# It's a hard life....



## Plukie (Aug 26, 2007)

...being a Tiel!!










I thought it was a bit quiet beside of me, I looked around and saw them both sound asleep, so I grabbed my phone and took a photo, not exactly the best quality, but if I'd have gone for the camera I'd have missed it.


----------



## Sophia (Aug 11, 2007)

Yeah, thats what their life is like most of the time!  So tiring!!


----------



## kimmikefids (Aug 2, 2008)

lol awww how cute!!!!! I love it when they fall asleep like that...Little Mikey does it on my chest against my cheek....chico used to too but im in a diff country now so kinda hard ...yours are adorable tho!!! what a pretty pearl girl and a handsome grey male? I can't quite remember your birds


----------



## birdieness (Jul 28, 2007)

Oh God. How can you force them to be a slave like that. you are such a crule mommy lol.

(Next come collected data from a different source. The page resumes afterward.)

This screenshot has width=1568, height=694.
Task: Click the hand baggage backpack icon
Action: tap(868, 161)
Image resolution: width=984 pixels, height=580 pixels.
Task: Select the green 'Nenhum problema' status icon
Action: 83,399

Hahaah, I'd say they are living the life, can i join them? lol


----------



## Plukie (Aug 26, 2007)

Sophia said:


> Yeah, thats what their life is like most of the time!  So tiring!!


Isn't it just. LOL.



kimmikefids said:


> lol awww how cute!!!!! I love it when they fall asleep like that...Little Mikey does it on my chest against my cheek....chico used to too but im in a diff country now so kinda hard ...yours are adorable tho!!! what a pretty pearl girl and a handsome grey male? I can't quite remember your birds


They are Dooby and Daisy, the dastardly duo!!




birdieness said:


> Oh God. How can you force them to be a slave like that. you are such a crule mommy lol.
> 
> 
> Hahaah, I'd say they are living the life, can i join them? lol


I'm sure they wouldn't mind, come on over.


----------



## sweetrsue (Jul 8, 2008)

That's a good picture! No reason to appologize! down right darling!


----------



## xxxSpikexxx (Jul 30, 2007)

Very cute  I would hate to be a tiel


----------



## Plukie (Aug 26, 2007)

sweetrsue said:


> That's a good picture! No reason to appologize! down right darling!



Thanks very much, but it's too blown out in the background really. It was just that I had my mobile handy and not my camera. lol. I could have adjusted the lighting a bit better with the camera.


----------



## Tike2 (Jun 16, 2008)

Makes me want to take a nap.... Looks so cosy and comfy...


----------



## Malorey (Jul 23, 2008)

The only time it is quiet here is when they are sleeping. xD


----------



## Bea (Jul 26, 2007)

You can almost see the little ZzzZzz's floating in the air around them.


----------



## Plukie (Aug 26, 2007)

LOL!! Yes!!


----------